Ömür Biter Yol Biter: Müzeyyen henüz bir yaşındayken annesi Mübeccel tarafından terk edilir. Yalnız kalan baba, kızına bakılsın diye yeniden bir evlilik yapar ancak yeni eş kurgulardaki stereotipik üvey anne örneğidir. Okutulmayan Müzeyyen 13 yaşında rejide çalışmaya başlar. Orada akşamları peşinden ayrılmayan Hasan’a âşık olur ya da öyle olduğunu zanneder. Rejiden ayrıldıktan sonra temizlik için evine gittiği doktor tarafından tecavüze uğrar ve hamile kalır. Doktor çocuğu aldırtır ve ondan kurtulmak için çalıştığı hanın çaycısı olan, akşamları küçük bir meyhane işleten adama Müzeyyen’in yaptığı yemekleri övüp durur. Meyhanede meze hazırlama görevini üstlenen talihsiz kadın da ne olursa olsun eve dönmemek için adamla evlenir. Meyhaneciden olan kızına annesinin ismini verip hayatına devam eden Müzeyyen, kocasının aniden kayıplara karışmasının ardından bir mobilyacıyla ikinci evliliğini yapar. Yeni eşinden fiziksel ve psikolojik şiddet gören kadın, Almanya’da yaşayan kızının daveti üzerine her şeyi bırakıp kızının yanına gitmeye karar verir. Ancak önünde bir engel vardır. İlk kocasının kaçıp gitmesine neden olan elli bin liralık vergi borcu Müzeyyen’in üzerine kalmıştır. Bunun için Hesap Uzmanı Cengiz Bey’den yardım isteyen Müzeyyen, adamın yardımlarının karşılığını ödeyebilmek için elli yaşını aşmış haliyle ondan vesika temin etmesini rica eder.
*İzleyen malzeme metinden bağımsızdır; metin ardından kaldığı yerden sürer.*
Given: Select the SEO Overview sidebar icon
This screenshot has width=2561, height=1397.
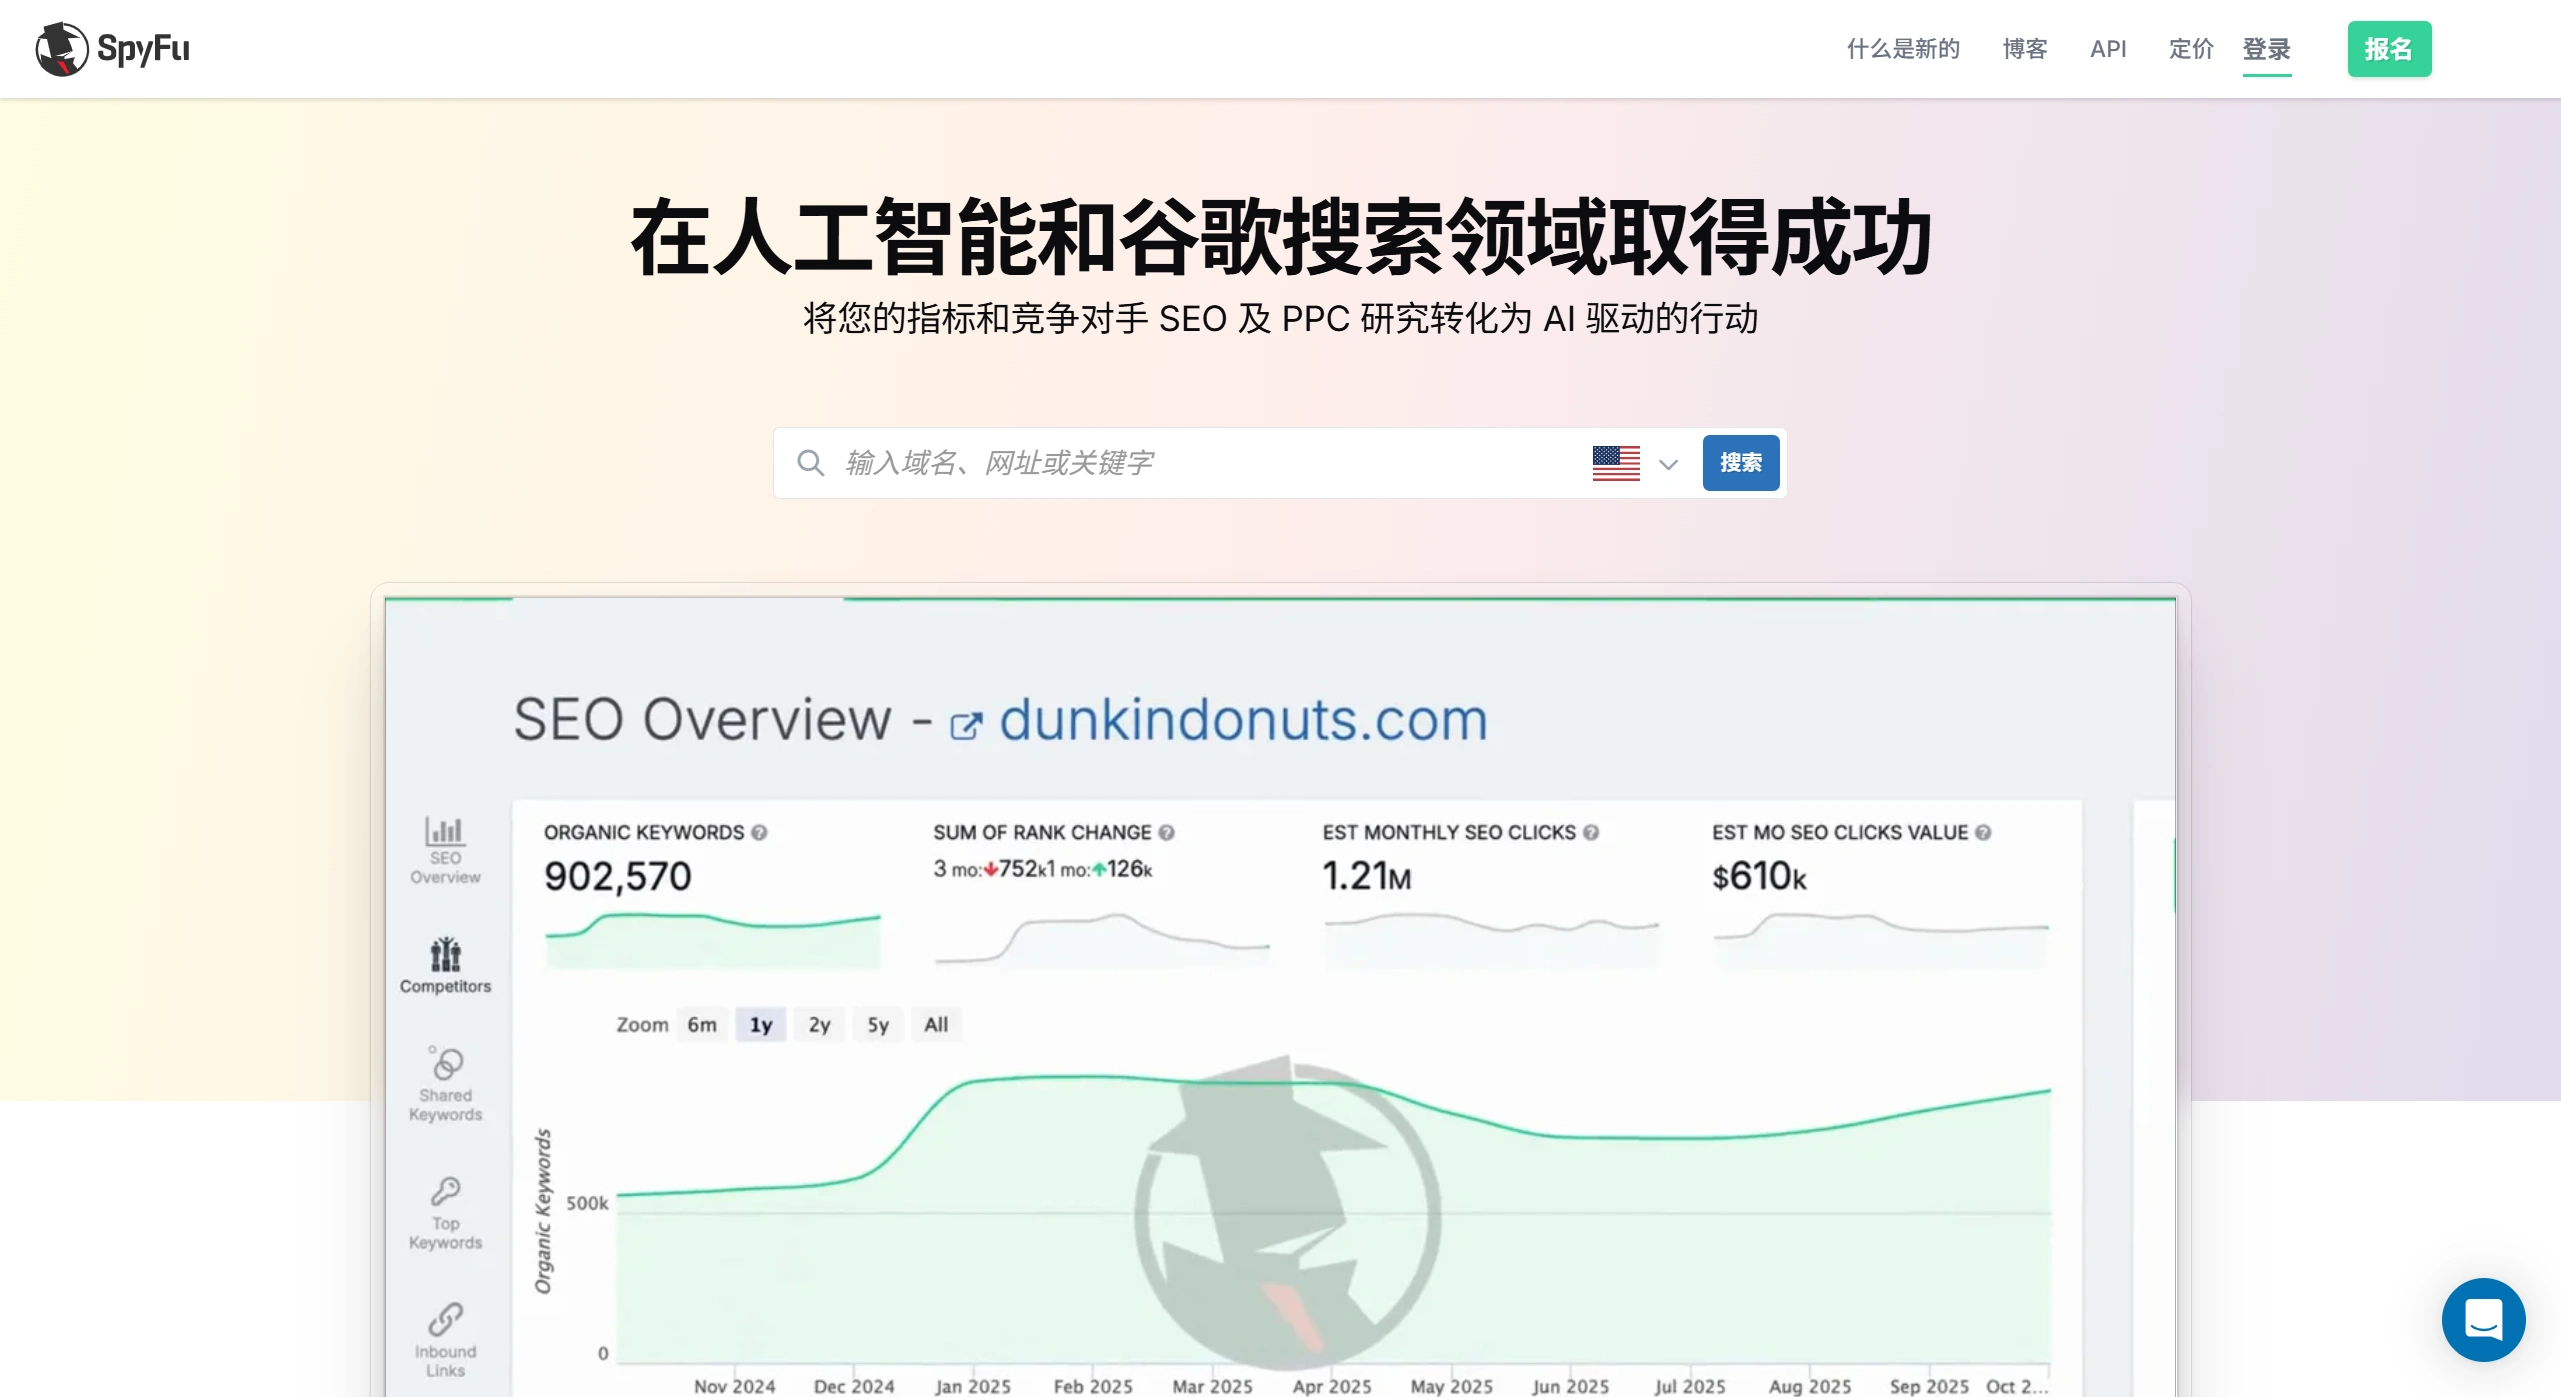Looking at the screenshot, I should 445,832.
Limanda: Gençliğini ve ününü yitirmeye başlamış bir aktör olan İzzet Bey çekimleri Bandırma’da yapılacak olan yeni filmi için, evini güvendiği insanlara pansiyon olarak açan altmış yaşlarındaki Meliha Hanım’ın evine yerleşir. Yaşına rağmen oldukça hayat dolu olan Meliha Hanım’ın aksine İzzet Bey, yeni filmde “babalık” diye seslenilen bir fabrikatörü oynayacak olmanın, biten evliliğinin, göremediği kızının, halkı kandırarak genç kızlara boş umutlar vaat eden Yeşilçam filmlerinde yer almanın sıkıntısını üzerinde taşıdığı için yorgundur.
Aykırı Dal Üstüne: Sevdiği erkeği kaybedince nikahsız doğan kızı Gülten’le yanına sığındığı kırk yıllık hanımını ölüm anına dek terk etmeyen Hatçe Hanım, tüm aksiliklerine rağmen velinimetine olan görevini sonuna kadar yaptığı için gururludur.
meyhane öyküsü bu kitapta değil sanırım özette göremedim yoksa eklemediniz mi?
22-04-2022 23:16
tomris uyar'ın dizboyu papatyalar adlı bu kitabında çeşitli hikayeler var. kitapta yer alan yaz suyu adlı hikayede aydın bir gün vapurla seyahat ederken bedensel engeli olan bir kızla tanışır. aralarında daha sonra mektuplaşmalar başlar. kız aydın'ı sevmektedir ancak aydın için bu durum söz konusu değildir. aydın bir gün kızın köyüne gider. yanlış anlaşılmalar sonucunda aydın kendini bu kızla evlenmiş olarak bulur.